Used for their restorative properties, bone broths have been used in traditional Chinese medicine to boost immunity and treat imbalances that underlie illness.
Aside from the numerous salubrious benefits of bone broth, it’s also a boon to the culinary world. As you can see, a well-developed stock is of utmost importance to producing innumerable soups and stews as well as sauces. The gelatin in the stock contributes to the rich mouth-feel of a well-made sauce or gravy.
Want to learn more about bone broths, how to make them gelatinous, and how to incorporate them into delicious soups?
Sign up for the Soups, Stocks, & Bone Broths Cooking Class coming up on Saturday, January 31, 5-8 pm at Berkeley Kitchens. Hope to see you there!
Give it a try!
2-3 lbs beef, chicken, or pork bones or combination
1 large onion, cut into 1” pieces
2 carrots, cut into 1” pieces
2 celery stalks, cut into 1” pieces
1 bay leaf
any other vegetable scraps (e.g. parsley stems, leek greens, carrot tops)
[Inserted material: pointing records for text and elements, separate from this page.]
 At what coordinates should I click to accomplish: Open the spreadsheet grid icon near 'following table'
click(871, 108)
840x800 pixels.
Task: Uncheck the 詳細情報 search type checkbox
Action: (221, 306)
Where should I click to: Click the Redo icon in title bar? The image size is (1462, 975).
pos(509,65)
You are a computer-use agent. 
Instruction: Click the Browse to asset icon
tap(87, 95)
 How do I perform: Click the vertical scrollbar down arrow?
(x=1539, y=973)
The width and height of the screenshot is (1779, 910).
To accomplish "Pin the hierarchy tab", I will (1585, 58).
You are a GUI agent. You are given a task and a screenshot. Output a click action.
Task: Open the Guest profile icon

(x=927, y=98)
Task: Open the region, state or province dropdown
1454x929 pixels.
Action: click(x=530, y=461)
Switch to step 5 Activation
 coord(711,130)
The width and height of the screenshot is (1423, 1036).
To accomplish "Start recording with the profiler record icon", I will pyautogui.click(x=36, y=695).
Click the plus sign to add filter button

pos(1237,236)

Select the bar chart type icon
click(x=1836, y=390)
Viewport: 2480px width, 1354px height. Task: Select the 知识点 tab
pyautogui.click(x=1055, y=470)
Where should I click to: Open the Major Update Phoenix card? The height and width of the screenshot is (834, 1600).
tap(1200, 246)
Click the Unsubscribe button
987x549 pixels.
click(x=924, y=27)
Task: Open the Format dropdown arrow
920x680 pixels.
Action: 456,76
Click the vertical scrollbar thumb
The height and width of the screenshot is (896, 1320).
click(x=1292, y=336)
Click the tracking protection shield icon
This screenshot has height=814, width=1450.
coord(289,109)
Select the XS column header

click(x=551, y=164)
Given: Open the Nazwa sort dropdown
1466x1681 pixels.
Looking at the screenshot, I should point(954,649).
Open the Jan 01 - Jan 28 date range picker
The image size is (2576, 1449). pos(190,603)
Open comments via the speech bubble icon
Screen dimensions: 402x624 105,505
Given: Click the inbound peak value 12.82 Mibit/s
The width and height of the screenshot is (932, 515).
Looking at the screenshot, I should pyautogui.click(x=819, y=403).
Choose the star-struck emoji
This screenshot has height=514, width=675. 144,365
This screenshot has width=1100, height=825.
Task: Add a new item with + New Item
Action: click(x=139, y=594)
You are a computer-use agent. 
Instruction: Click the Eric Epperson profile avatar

2 T neutral-flavored vinegar (white, apple cider) or lemon juice
Add bones and vinegar to a stockpot, cover with cold water with 2 inches of headroom. Cover the pot, bring to a boil, and immediately reduce to a low simmer. Uncover and skim any foamy, grey scum that has surfaced. Add vegetables.
Let simmer for 6 to 24 hours, making sure there is enough water in the pot and adding more if necessary.
Pour the stock through a metal strainer into another pot or large bowl. For faster cooling, immediately divide into quart, pint, and/or half pint jars. Label and refrigerate or freeze for later use.